■ **Geselecteerde passage**
Regeling vervallen per 01-01-2017

Verordening op de heffing en de invordering van een Forensenbelasting 2016

Geldend van 01-01-2016 t/m 31-12-2016

Intitulé

Verordening op de heffing en de invordering van een Forensenbelasting 2016

Raadsbesluit

Voorstelnummer

: 15RV000083

Onderwerp

: Vaststellen belastingverordeningen 2016

De raad van de gemeente Baarn

  • -

    gelezen het voorstel van burgemeester en wethouders d.d. 29 september 2015;

  • -

    gehoord het Debat in de raad d.d. 11 november 2015; - gelet op artikel 223 van de Gemeentewet;

    Besluit:

    vast te stellen de: VERORDENING OP DE HEFFING EN DE INVORDERING VAN EEN FORENSENBELASTING 2016

    Artikel 1

    Begripsomschrijvingen

    Voor de toepassing van deze verordening wordt verstaan onder woning: een gemeubileerde woning als bedoeld in artikel 223 van de Gemeentewet.

    Artikel 2

    Belastbaar feit en belastingplicht

    • 1.

      Onder de naam “forensenbelasting” wordt een directe belasting geheven van natuurlijke personen, die, zonder in de gemeente hoofdverblijf te hebben, er op meer dan 90 dagen van het belastingjaar voor zich of hun gezin een gemeubileerde woning beschikbaar houden.

■ **Vereiste taak A**
Herschrijf de rijen tussen de regel met "Screen dimensions: 1148x1064" en de regel met "Action: pos(390,151)", beide inbegrepen, waarbij je "Choose" vervangt door "Select" en al het overige ongewijzigd laat.
De verordening en de rijen zijn los van elkaar staand materiaal.

■ **Bronrijen**
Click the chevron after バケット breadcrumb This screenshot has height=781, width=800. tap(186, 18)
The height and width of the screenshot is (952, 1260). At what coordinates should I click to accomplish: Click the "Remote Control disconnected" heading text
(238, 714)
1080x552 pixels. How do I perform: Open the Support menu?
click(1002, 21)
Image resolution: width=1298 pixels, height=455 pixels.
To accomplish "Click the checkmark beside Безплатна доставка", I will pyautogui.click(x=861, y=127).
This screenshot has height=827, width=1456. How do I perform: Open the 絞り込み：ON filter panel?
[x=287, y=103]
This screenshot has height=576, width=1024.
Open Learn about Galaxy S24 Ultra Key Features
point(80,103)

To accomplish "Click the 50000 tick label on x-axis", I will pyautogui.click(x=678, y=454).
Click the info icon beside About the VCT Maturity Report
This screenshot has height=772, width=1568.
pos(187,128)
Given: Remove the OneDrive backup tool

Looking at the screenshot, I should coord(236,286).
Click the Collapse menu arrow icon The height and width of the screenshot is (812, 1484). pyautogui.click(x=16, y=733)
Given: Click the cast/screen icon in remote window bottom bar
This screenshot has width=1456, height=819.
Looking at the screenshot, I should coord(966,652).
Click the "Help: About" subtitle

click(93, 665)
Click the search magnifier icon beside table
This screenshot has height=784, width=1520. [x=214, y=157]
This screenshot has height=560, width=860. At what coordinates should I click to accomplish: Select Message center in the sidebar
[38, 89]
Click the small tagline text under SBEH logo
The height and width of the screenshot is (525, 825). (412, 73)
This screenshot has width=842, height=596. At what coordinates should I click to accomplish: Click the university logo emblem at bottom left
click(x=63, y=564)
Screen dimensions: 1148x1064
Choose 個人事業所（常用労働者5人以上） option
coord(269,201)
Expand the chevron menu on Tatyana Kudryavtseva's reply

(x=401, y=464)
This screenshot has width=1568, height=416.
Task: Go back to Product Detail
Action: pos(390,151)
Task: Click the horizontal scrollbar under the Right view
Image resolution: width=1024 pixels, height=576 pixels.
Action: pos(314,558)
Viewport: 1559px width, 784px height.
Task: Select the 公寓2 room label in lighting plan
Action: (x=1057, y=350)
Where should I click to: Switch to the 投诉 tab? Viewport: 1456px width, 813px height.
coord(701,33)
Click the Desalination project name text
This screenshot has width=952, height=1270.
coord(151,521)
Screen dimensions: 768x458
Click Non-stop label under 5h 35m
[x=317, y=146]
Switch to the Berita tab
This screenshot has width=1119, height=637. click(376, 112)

■ **Vereiste taak B**
Herhaal letterlijk het stuk uit de verordening tussen "Begripsomschrijvingen" en "woning beschikbaar houden.", beide inbegrepen.

■ **Resultaat A**
Screen dimensions: 1148x1064
Select 個人事業所（常用労働者5人以上） option
coord(269,201)
Expand the chevron menu on Tatyana Kudryavtseva's reply

(x=401, y=464)
This screenshot has width=1568, height=416.
Task: Go back to Product Detail
Action: pos(390,151)

■ **Resultaat B**
Begripsomschrijvingen

    Voor de toepassing van deze verordening wordt verstaan onder woning: een gemeubileerde woning als bedoeld in artikel 223 van de Gemeentewet.

    Artikel 2

    Belastbaar feit en belastingplicht

    • 1.

      Onder de naam “forensenbelasting” wordt een directe belasting geheven van natuurlijke personen, die, zonder in de gemeente hoofdverblijf te hebben, er op meer dan 90 dagen van het belastingjaar voor zich of hun gezin een gemeubileerde woning beschikbaar houden.